What Factors Associate With Symptom Recurrence After Anti-reflux Surgery for GERD?

The most reliable factors associated with symptom recurrence after anti-reflux surgery for patients with gastroesophageal reflux disease (GERD) are a primary complaint of extraesophageal reflux symptoms and lack preoperative response to acid-suppression therapy, researchers report in the May issue of Clinical Gastroenterology and Hepatology.

Approximately 10% of the US population has daily symptoms of GERD. Anti-reflux surgery reduces symptoms on more than 90% of patients with typical reflux (heartburn, regurgitation). It is an option for patients whose symptoms are not controlled with lifestyle modification or acid-suppression therapy, or when complications develop.

Guidelines state that anti-reflux surgery should be considered for patients with typical esophageal reflux symptoms who are responsive to, but intolerant of, proton pump inhibitor (PPI) therapy; typical reflux symptoms considered troublesome (especially regurgitation) despite PPI therapy; typical reflux symptoms who prefer a more definitive option; or extra-esophageal symptoms when reflux etiology has been established.

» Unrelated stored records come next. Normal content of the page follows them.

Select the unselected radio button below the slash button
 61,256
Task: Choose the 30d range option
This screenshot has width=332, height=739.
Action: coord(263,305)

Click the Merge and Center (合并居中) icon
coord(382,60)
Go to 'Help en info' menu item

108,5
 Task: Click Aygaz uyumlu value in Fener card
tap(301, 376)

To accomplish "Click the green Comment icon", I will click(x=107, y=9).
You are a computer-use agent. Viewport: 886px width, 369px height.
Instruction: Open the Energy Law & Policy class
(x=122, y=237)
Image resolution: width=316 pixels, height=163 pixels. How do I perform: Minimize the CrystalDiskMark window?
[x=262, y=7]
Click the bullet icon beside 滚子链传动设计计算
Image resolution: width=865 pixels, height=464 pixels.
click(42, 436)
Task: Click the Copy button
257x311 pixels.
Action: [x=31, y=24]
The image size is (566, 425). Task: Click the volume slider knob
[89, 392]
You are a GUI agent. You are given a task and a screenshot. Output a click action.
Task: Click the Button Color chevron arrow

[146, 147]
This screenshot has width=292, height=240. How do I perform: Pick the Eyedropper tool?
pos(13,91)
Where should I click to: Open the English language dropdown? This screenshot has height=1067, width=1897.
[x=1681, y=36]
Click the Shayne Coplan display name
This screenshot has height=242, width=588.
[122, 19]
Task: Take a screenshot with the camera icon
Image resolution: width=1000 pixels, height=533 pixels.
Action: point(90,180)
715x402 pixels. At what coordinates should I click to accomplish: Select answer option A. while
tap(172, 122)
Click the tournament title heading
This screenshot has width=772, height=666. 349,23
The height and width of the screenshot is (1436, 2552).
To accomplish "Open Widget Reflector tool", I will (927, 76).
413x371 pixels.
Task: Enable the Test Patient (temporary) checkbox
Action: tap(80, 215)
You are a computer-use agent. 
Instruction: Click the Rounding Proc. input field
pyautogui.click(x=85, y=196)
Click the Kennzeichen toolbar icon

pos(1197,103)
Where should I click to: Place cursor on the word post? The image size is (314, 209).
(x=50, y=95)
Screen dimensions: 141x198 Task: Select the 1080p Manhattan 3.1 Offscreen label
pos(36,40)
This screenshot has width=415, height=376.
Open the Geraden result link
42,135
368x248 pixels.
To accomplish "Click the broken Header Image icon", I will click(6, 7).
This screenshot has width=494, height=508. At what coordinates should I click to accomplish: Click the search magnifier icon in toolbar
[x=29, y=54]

However, it is difficult to predict the response to anti-reflux surgery for patients with extra-esophageal symptoms (cough, asthma/wheezing, hoarseness, or throat clearing).

Joseph T. Krill et al investigated patient features and test results associated with symptom recurrence after anti-reflux surgery. They performed a retrospective analysis to compare symptom recurrence after surgery for 36 patients with primary extra-esophageal reflux symptoms (cough, hoarseness, asthma/wheezing, throat clearing) and 79 patients with typical GERD manifestations (heartburn, regurgitation).

Time to primary symptom recurrence by primary symptom and preoperative response to acid-suppressive therapy. Hb, heartburn; reg, regurgitation; extra, extraesophageal

The median time to recurrence of symptoms in entire group was 68 months. The median time to symptom recurrence in patients with extra-esophageal symptoms was 11.5 months, compared to more than 132 months in patients with typical GERD.

Symptom recurrence after anti-reflux surgery was associated with having primarily extraesophageal symptoms (adjusted hazard ratio, 2.34) and poor preoperative response to acid-suppression therapy (hazard ratio, 3.85).

Patients with primary extra-esophageal symptoms who had a full or partial preoperative response to acid-suppressive therapy were less likely to have symptom recurrence than patients with poor response to acid-suppressive therapy. Severity of acid reflux on pH testing, symptom indices, severity of esophagitis, and hiatal hernia size were not associated with symptom response.

Krill et al state that the findings fill a gap in our understanding of physiologic testing and response to therapy, and provide prognostic factors that can guide selection of patients for anti-reflux surgery.

Limitations of the study include its retrospective design, single-center cohort, and somewhat homogenous patient population (predominantly Caucasian and obese). A multi-center prospective study of a diverse study population, using a standardized assessment tool, is needed to fully determine the utility of the variables discussed in this study.